Williams setzte sich nun selbst ans Steuer und fuhr den Weg geradeaus, bis er an die Hauptchaussee kam, die zum Blockhauskap führte.

»Jetzt sind es kaum noch zweihundert Meter bis zur Brücke, wo der Wagen im Wasser landete«, sagte er. »Einbahnverkehr ist auch, so daß der Betreffende nicht zu riskieren brauchte, einem Auto auf dieser kleinen Strecke zu begegnen. Das hat er mit in Berechnung gezogen. Hier hat derjenige, der den Mord beging, sein unheimliches Werk begonnen. Wie du siehst, neigt sich der Weg hier. Nicht bedeutend, doch immerhin soviel, daß ein Wagen mit Freikoppelung so starke Fahrt erhält, daß der dritte Gang eingeschaltet werden kann. Als das getan war, hat der Mörder das Handgas verstärkt, sich auf das Trittbrett des Wagens gestellt und von außen durch die zerschlagene Fensterscheibe das Steuerrad bedient, so daß der Wagen sich auf dem Wege hielt.«

Williams steuerte den Wagen noch etwas näher an die Brücke heran. Es fehlten jetzt nur noch etwa fünfzig Meter. Die Brücke lag hinter einer Biegung versteckt und war nicht sichtbar.
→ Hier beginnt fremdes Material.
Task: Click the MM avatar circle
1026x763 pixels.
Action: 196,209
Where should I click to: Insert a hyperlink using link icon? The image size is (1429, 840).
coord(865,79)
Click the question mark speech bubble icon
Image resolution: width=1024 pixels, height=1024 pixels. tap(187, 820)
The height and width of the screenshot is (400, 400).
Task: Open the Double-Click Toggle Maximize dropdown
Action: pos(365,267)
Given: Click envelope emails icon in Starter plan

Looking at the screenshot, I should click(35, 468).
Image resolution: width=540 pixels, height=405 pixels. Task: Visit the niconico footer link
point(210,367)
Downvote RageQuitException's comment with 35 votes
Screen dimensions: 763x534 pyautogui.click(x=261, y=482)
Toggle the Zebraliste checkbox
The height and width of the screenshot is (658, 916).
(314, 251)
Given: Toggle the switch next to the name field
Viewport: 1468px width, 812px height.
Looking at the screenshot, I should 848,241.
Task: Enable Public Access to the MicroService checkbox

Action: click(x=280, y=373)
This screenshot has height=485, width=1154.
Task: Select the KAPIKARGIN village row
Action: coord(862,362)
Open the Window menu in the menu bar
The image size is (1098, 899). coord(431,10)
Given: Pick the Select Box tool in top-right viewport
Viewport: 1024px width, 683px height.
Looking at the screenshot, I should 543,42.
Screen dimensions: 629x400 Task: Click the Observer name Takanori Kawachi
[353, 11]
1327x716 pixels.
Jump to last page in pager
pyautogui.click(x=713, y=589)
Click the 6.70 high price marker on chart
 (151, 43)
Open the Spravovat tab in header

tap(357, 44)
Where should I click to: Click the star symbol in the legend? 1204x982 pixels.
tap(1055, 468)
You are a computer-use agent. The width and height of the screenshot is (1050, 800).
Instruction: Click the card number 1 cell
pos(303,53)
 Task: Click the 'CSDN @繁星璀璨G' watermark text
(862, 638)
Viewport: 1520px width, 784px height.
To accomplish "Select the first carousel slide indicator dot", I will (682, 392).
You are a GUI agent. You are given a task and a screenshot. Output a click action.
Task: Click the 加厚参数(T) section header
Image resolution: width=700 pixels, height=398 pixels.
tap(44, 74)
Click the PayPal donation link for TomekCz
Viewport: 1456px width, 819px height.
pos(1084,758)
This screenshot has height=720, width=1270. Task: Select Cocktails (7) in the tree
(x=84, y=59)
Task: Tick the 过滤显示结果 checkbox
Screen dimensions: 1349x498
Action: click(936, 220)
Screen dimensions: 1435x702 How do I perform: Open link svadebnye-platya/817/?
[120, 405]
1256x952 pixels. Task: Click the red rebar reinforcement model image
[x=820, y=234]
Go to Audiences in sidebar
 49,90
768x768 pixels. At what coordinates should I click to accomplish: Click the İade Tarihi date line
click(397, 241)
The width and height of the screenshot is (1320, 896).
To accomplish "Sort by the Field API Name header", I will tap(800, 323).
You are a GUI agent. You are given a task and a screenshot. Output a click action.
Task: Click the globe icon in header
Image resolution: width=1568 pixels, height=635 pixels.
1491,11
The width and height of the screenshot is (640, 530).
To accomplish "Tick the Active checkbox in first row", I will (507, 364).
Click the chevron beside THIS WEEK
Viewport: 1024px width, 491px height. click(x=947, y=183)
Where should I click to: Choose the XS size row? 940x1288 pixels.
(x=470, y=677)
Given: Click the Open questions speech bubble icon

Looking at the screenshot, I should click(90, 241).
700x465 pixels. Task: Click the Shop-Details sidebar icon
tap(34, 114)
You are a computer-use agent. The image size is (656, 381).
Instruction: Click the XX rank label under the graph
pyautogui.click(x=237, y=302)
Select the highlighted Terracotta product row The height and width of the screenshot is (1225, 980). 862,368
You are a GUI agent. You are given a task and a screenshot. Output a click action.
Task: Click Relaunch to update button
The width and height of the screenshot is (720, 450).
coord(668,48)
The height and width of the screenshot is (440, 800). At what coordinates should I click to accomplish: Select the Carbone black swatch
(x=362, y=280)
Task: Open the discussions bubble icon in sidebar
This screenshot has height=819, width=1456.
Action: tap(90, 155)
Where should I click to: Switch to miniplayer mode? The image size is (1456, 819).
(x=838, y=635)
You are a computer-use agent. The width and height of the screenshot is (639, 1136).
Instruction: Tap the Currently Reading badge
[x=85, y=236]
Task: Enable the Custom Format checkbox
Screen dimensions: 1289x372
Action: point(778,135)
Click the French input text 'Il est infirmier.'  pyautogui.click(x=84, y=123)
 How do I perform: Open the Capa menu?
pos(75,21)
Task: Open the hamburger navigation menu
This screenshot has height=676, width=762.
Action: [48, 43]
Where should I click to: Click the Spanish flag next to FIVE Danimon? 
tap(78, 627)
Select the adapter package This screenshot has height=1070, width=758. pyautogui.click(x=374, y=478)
»Bis hierher ist der Betreffende so langsam gefahren, wie es im dem dritten Gang überhaupt möglich ist, und mit wenig Handgas«, sagte Williams, gerade als der Wagen um die Ecke bog und die Brücke vor ihnen lag. »Und hier« – sie hatten die Brücke jetzt linker Hand vor sich – »hat er dem Steuerrad einen kräftigen Schwung gegeben, das Handgas voll aufgedreht und ist abgesprungen. Der Wagen hat die Richtung auf die Brücke zu erhalten und ist mit mindestens vierzig Kilometer Geschwindigkeit über den Brückenrand in die Tiefe gesaust. Es sind von hier aus fast fünfzehn Meter bis dorthin, und außerdem ist der Weg abschüssig. Ein teuflisch angelegtes Verbrechen, das kann man sagen. Ja, mein Lieber, auf diese Weise ist wohl der Mord an Ranten ausgeführt worden. Man könnte kaum eine einfachere und zuverlässigere Methode finden.«

»Aber wohin, glaubst du, hat der Mörder sich nach vollbrachter Tat gewandt?« fragte Ringe. »Ist er ganz einfach in die Stadt zurückgegangen, als ob nichts geschehen wäre?«

»Wenn ich auf diese Frage antworten könnte, würde es nicht so schwer sein, das Problem zu lösen«, entgegnete Williams. »Aber in diesem Falle hier kann man nur Vermutungen aussprechen. Man könnte sich indessen denken, daß der oder die Helfer hier in der Nähe in einem Boot gewartet haben, bis sie das Aufklatschen des Wagens hörten. Dann ruderten sie schnell an eine bestimmte Stelle des Ufers, wo sie den Mörder ins Boot nahmen. Draußen auf dem Wasser waren sie dann ziemlich sicher. So lange hinterher hier noch nach Spuren zu suchen, ist ein hoffnungsloses Beginnen. Wenn ein Boot auf die Steine am Ufer aufgelaufen ist, ist es ja möglich, daß etwas Farbe abgeschrammt wurde. Aber selbst wenn wir eine solche Spur finden würden, würde uns das nicht viel helfen, denn wir können nicht mit Bestimmtheit feststellen, ob die Farbe von dem Boot herstammt, das wir suchen. Ich fürchte, wir müssen die Lösung in einer anderen Richtung suchen. Eine kleine Spur mehr oder weniger bedeutet nicht allzu viel für das große Ganze. Aber wir können jetzt ruhig in die Stadt zurückkehren. Ich bin mehr als zufrieden mit dem heutigen Tage.«

Williams setzte seinen Lasalle in Bewegung, und nach zehn Minuten waren sie wieder daheim.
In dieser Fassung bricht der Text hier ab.